◆ **What to work on**
In full and without change, transcribe the records below.

◆ **Task input**
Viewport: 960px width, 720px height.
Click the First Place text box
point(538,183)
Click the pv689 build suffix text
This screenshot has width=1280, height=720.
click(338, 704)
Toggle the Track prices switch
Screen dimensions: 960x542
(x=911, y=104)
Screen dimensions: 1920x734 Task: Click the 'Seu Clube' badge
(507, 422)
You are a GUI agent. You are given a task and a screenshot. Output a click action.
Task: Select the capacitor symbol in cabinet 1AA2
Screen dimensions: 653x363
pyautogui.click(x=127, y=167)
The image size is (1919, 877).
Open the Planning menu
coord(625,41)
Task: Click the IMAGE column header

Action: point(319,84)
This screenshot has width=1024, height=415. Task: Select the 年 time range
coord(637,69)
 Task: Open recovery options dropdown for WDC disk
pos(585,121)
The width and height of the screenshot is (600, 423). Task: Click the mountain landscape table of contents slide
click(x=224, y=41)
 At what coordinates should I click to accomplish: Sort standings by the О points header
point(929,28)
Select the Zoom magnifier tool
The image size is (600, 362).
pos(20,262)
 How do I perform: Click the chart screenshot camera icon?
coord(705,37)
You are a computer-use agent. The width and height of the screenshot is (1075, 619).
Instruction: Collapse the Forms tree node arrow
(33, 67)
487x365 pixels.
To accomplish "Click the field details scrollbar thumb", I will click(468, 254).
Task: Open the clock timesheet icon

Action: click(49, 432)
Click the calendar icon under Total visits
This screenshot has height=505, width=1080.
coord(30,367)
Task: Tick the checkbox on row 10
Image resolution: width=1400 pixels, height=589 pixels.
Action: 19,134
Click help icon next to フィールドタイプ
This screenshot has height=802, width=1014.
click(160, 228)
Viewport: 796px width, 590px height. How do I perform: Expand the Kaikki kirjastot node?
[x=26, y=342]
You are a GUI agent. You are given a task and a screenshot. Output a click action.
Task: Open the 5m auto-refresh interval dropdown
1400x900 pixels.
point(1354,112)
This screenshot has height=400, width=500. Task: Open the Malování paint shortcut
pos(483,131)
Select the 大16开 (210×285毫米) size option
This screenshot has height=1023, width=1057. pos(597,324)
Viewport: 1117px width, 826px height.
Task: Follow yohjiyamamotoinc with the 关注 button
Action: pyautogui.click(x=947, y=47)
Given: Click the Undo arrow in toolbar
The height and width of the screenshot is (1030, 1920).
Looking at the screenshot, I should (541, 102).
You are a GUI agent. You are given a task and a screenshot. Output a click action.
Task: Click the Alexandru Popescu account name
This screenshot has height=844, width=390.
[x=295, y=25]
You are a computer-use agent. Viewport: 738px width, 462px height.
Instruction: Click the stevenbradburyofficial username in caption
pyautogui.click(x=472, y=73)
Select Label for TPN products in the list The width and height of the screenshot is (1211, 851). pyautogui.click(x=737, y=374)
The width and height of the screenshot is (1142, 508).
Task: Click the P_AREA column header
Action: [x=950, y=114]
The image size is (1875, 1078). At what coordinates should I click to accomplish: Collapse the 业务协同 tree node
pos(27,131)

◆ **Finished task**
Viewport: 960px width, 720px height.
Click the First Place text box
point(538,183)
Click the pv689 build suffix text
This screenshot has width=1280, height=720.
click(338, 704)
Toggle the Track prices switch
Screen dimensions: 960x542
(x=911, y=104)
Screen dimensions: 1920x734 Task: Click the 'Seu Clube' badge
(507, 422)
You are a GUI agent. You are given a task and a screenshot. Output a click action.
Task: Select the capacitor symbol in cabinet 1AA2
Screen dimensions: 653x363
pyautogui.click(x=127, y=167)
The image size is (1919, 877).
Open the Planning menu
coord(625,41)
Task: Click the IMAGE column header

Action: point(319,84)
This screenshot has width=1024, height=415. Task: Select the 年 time range
coord(637,69)
 Task: Open recovery options dropdown for WDC disk
pos(585,121)
The width and height of the screenshot is (600, 423). Task: Click the mountain landscape table of contents slide
click(x=224, y=41)
 At what coordinates should I click to accomplish: Sort standings by the О points header
point(929,28)
Select the Zoom magnifier tool
The image size is (600, 362).
pos(20,262)
 How do I perform: Click the chart screenshot camera icon?
coord(705,37)
You are a computer-use agent. The width and height of the screenshot is (1075, 619).
Instruction: Collapse the Forms tree node arrow
(33, 67)
487x365 pixels.
To accomplish "Click the field details scrollbar thumb", I will click(468, 254).
Task: Open the clock timesheet icon

Action: click(49, 432)
Click the calendar icon under Total visits
This screenshot has height=505, width=1080.
coord(30,367)
Task: Tick the checkbox on row 10
Image resolution: width=1400 pixels, height=589 pixels.
Action: 19,134
Click help icon next to フィールドタイプ
This screenshot has height=802, width=1014.
click(160, 228)
Viewport: 796px width, 590px height. How do I perform: Expand the Kaikki kirjastot node?
[x=26, y=342]
You are a GUI agent. You are given a task and a screenshot. Output a click action.
Task: Open the 5m auto-refresh interval dropdown
1400x900 pixels.
point(1354,112)
This screenshot has height=400, width=500. Task: Open the Malování paint shortcut
pos(483,131)
Select the 大16开 (210×285毫米) size option
This screenshot has height=1023, width=1057. pos(597,324)
Viewport: 1117px width, 826px height.
Task: Follow yohjiyamamotoinc with the 关注 button
Action: pyautogui.click(x=947, y=47)
Given: Click the Undo arrow in toolbar
The height and width of the screenshot is (1030, 1920).
Looking at the screenshot, I should (541, 102).
You are a GUI agent. You are given a task and a screenshot. Output a click action.
Task: Click the Alexandru Popescu account name
This screenshot has height=844, width=390.
[x=295, y=25]
You are a computer-use agent. Viewport: 738px width, 462px height.
Instruction: Click the stevenbradburyofficial username in caption
pyautogui.click(x=472, y=73)
Select Label for TPN products in the list The width and height of the screenshot is (1211, 851). pyautogui.click(x=737, y=374)
The width and height of the screenshot is (1142, 508).
Task: Click the P_AREA column header
Action: [x=950, y=114]
The image size is (1875, 1078). At what coordinates should I click to accomplish: Collapse the 业务协同 tree node
pos(27,131)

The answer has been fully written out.